▸ Consigne écrite 1
Répondez à ces questions sur l'article consacré à la saison de l'Impact :
(a) Combien de matchs l'Impact a-t-il disputés ?
(b) Contre quelle équipe l'Impact a-t-il perdu lundi ?
(c) Au micro de quel journaliste le président a-t-il dit ne pas être content de la situation ?
▸ Consigne écrite 2
Poursuivez l'article consacré à la saison de l'Impact à partir de sa dernière phrase.

▸ Extrait fourni
Il n’y a pas si longtemps, on se demandait encore quelle trame narrative la saison de l’Impact allait emprunter. Après douze matchs disputés, l’intrigue est peut-être toujours en train de se développer, mais c’est clairement le scénario du film catastrophe qui est en train de l’emporter. Et comme à d’autres moments durant les 25 dernières années, la panique et la frustration semblent prendre les commandes d’une organisation qui n’est jamais à l’abri d’une nouvelle remise en question.

Parlant sous le coup de l’émotion à l’issue de la défaite des siens lundi contre un LA Galaxy amoindri, le président Joey Saputo aura réussi à secouer les colonnes du Stade Saputo d’une manière qui aura résonné encore plus fort dans la communauté que lors de sa fameuse visite dans les vestiaires une semaine plus tôt. Doit-on pour autant déduire que les déhanchements de Piatti dans HoMa seront bientôt chose du passé?

« Je ne suis pas content de la situation où l’on est présentement », déclarait-il au micro du collègue Jeremy Filosa. Contrairement à la saison 2017 où le sort d’un Mauro Biello s’était vraisemblablement scellé dans l’esprit du président dès le milieu de l’été, le désir de changement est cette fois promis en toute transparence: « on doit bouger. Je suis quelqu’un de compétitif (…) Je ne laisse pas tomber les bras ».

Si le discours du président s’était arrêté là, il y aurait peut-être plus d’espoir que d’inquiétude chez les partisans. Parce qu’en laissant entendre que l’argent consenti pour un joueur désigné comme Piatti pourrait être mieux investi s’il était réparti sur trois joueurs se divisant son salaire actuel, on provoque une réaction forte chez le fan « ordinaire ». À vrai dire, un Impact sans Nacho, pour la grande majorité des amateurs, ça n’a tout simplement pas la même saveur. C'est bien connu, dans l’effectif stérile du onze montréalais, Piatti est le seul artiste encore capable de magie...

▸ Données disponibles
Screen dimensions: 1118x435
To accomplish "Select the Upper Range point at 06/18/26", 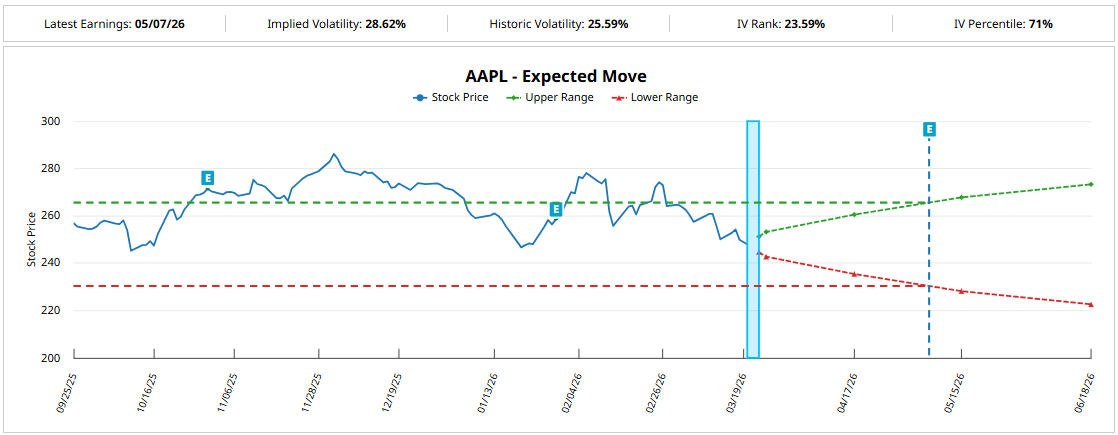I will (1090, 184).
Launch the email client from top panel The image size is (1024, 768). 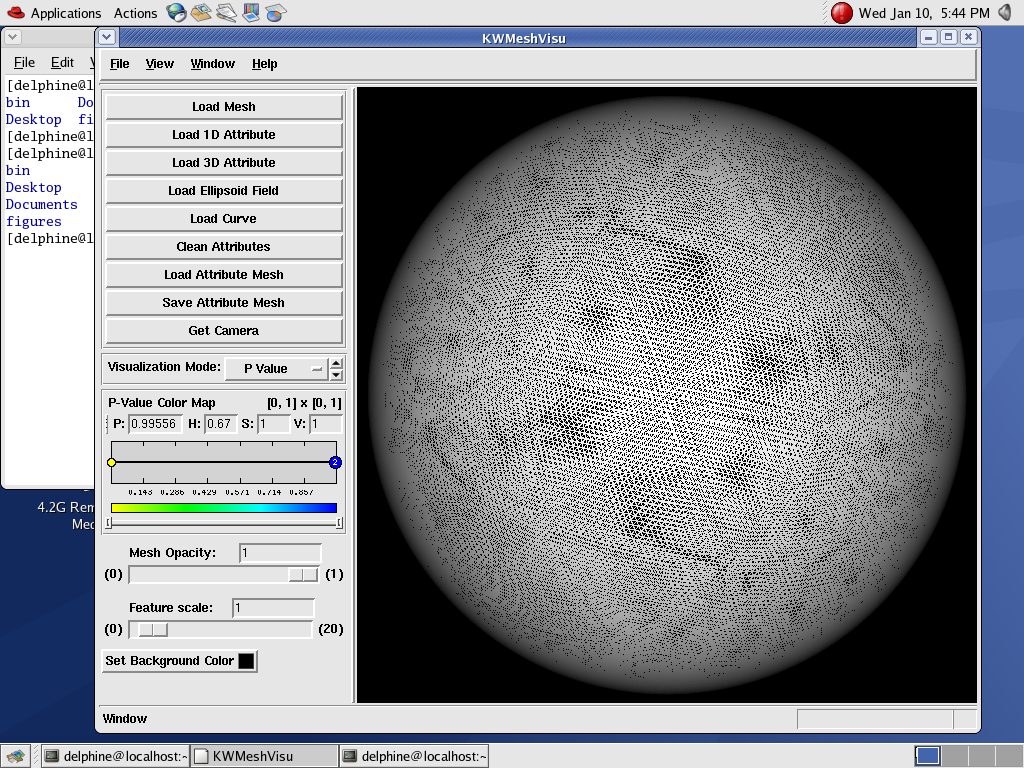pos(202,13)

▸ Réponse 1
(a) Douze matchs.
(b) Contre le LA Galaxy.
(c) Au micro de Jeremy Filosa.

▸ Réponse 2
Désir d’être plus intelligent

Mais quand Saputo s’interroge sur la pertinence de ses dépenses et qu’il en vient au constat que pour suivre la cadence en MLS, il faut utiliser son argent plus intelligemment, disons avec confiance qu'il se range dans le camp des lucides. Et comme on vient tout juste de balancer par la fenêtre le tabou entourant l'échange de Piatti, aussi bien considérer ce que l’Impact pourrait y gagner - si bien sûr on peut parler de gagner, une rareté cette année.

Que ça ait fait partie de la vision qu’on avait pour 2018 ou pas, l’attaque montréalaise dépend beaucoup trop de son joueur désigné. Même si Piatti marquait vingt fois d’ici à la fin de l’année, on peut sérieusement douter des chances de l’Impact d’atteindre les séries. Évidemment, vous me direz que c’est une hypothèse qui ne fait pas état de la production des autres autour de lui. Or, l’une des faiblesses de l’animation offensive montréalaise depuis l'arrivée de Rémi Garde, c’est le manque de chimie entre Piatti et ses coéquipiers. Et ce n'est pas un simple replacement sur la gauche qui va tout régler.

En fait, le problème ne date pas d'hier. Qu’il en plaise ou non aux inconditionnels du génie venu de San Lorenzo, Nacho a rarement retrouvé avec un partenaire l’entente éphémère qu’il avait développée à son arrivée avec Di Vaio. Malgré de bons résultats pour l'Impact en 2015 et 2016, la cohésion sur le terrain avec Drogba aura toujours été plutôt tiède. Et si Oduro, Dzemaili et Mancosu ont chacun pu bénéficier du service de Piatti, pour différentes raisons, ils ne sont plus en mesure de former avec lui un duo dynamique. À vrai dire, il manque une muse pour inspirer notre Argentin au sein de l’effectif actuel.

Dans un monde idéal, on jumellerait donc Piatti avec un numéro 9 qui lui plaît, mais avant même de parler de budget, on peut se demander si l’Impact a bien défini les critères du profil qu'il faudrait rechercher? Qui parle en dernier dans ce dossier? Garde? Saputo? Braz? De Santis? Piatti? Et même s’il y avait un joueur dans les tuyaux, l’acquisition d’un 9 compatible avec Nacho suffirait-elle à masquer les carences tout aussi criantes en défense et au milieu?

Modèle et décision

Bien que le pincement au coeur soit douloureux quand on évoque la possibilité d’une transaction impliquant Piatti, on ne peut pas rester indifférent à l'idée d’étoffer l’équipe de Rémi Garde de renforts à chacune de ses lignes. Quand Joey Saputo parle de remplacer un joueur payé 6 millions par des joueurs payés entre 1 et 2 millions, peut-être s’inspire-t-il du modèle maintes fois cités des Red Bulls de New York? À titre d'exemple on parle ici d'un attaquant: Bradley Wright-Phillips 1,6M$; des milieux Marc Rzatkowski 976K$ et Kaku 709K$. À noter qu'en défense, Tim Parker ne gagne que 115K$ cette saison, mais on aura dépensé beaucoup d'argent d'allocation pour faire son acquisition.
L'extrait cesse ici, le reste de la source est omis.